Needle aspiration biopsy can be used to aid diagnosis. Definitive diagnosis requires histopathological examination of surgically excised tumour tissues.

Histologically, medulloepithelioma resemble a primitive neural tube and with neuronal, glial and mesenchymal elements. Flexner-Wintersteiner rosettes may also be observed.

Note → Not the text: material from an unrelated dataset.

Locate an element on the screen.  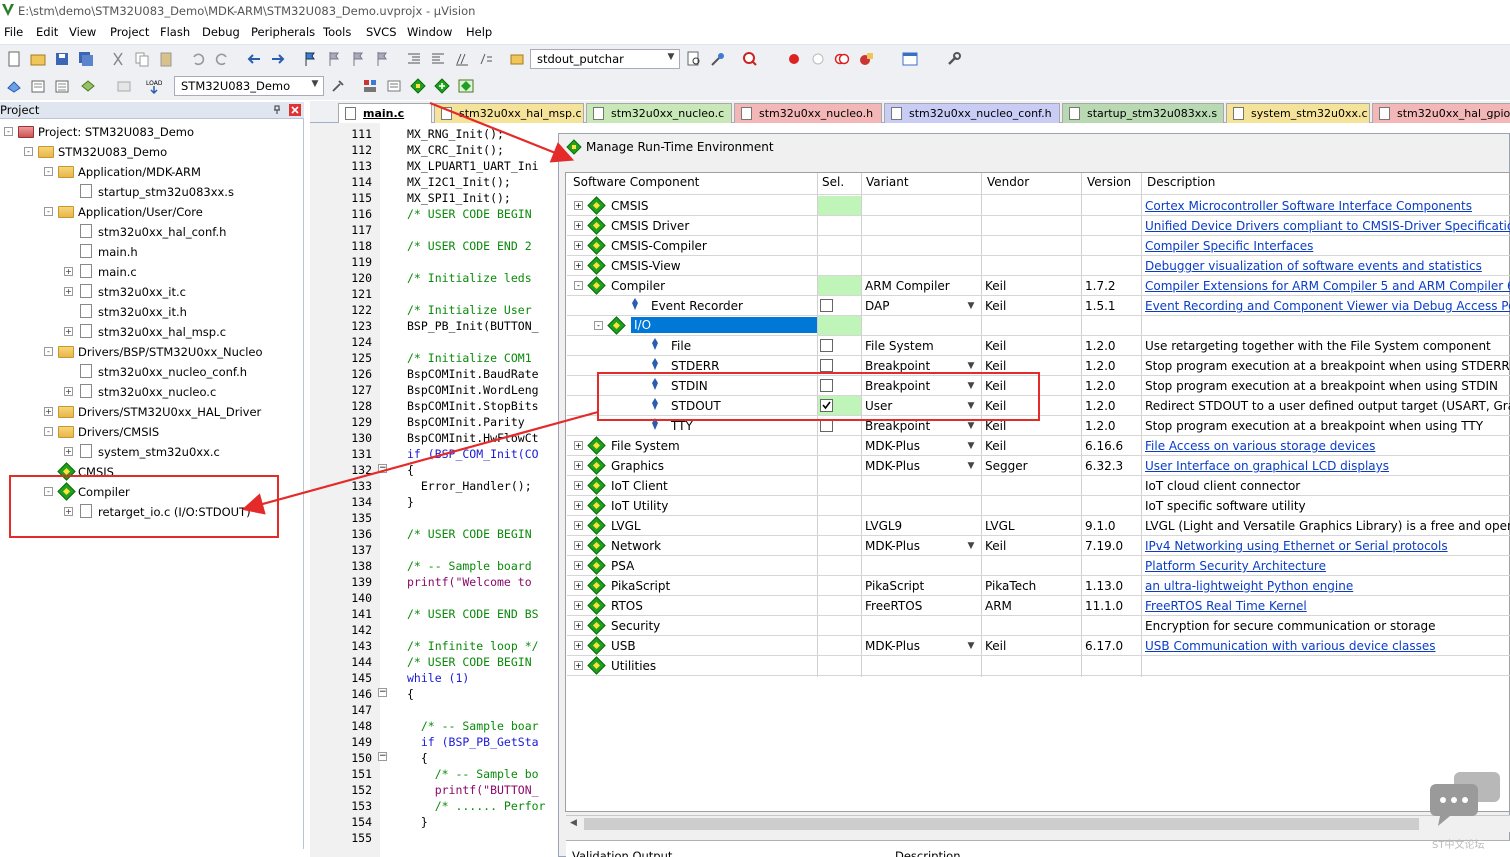
translate-icon is located at coordinates (14, 86).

Immunohistochemically, neural tube-like structures are vimentin positive in the majority of medulloepitheliomas. Poorly differentiated medulloepitheliomas are vimentin negative.
===Classification===
Medulloepithelioma was originally classified as the most primitive neoplasm of the Central Nervous System (CNS) by Bailey and Cushing in 1926. Rorke et al. classified this tumour into two subtypes:
1) medulloepithelioma not otherwise specified
2) medulloepithelioma with differentiation into astrocytes, oligodendrocytes; ependymal cells; neuronal cells; others (melanin, mesenchymal cells); and mixed cellular elements.

== Treatment==
Total resection of the tumour, followed by radiation therapy is the standard treatment modality. Medulloepithelioma of the ciliary body may necessitate enucleation of the eye. Radiation therapy alone may prolong survival. Aggressive chemotherapy with autologous bone marrow transplant is used for metastatic medulloepitheliomas.

==Prognosis==
Medulloepithelioma carries a dismal prognosis with a median survival of 5 months.

==Epidemiology==
Medulloepithelioma most commonly affect children between 6 months and 5 years; rarely, this tumour may occur congenitally or beyond this age range. Incidence is equal in males and females.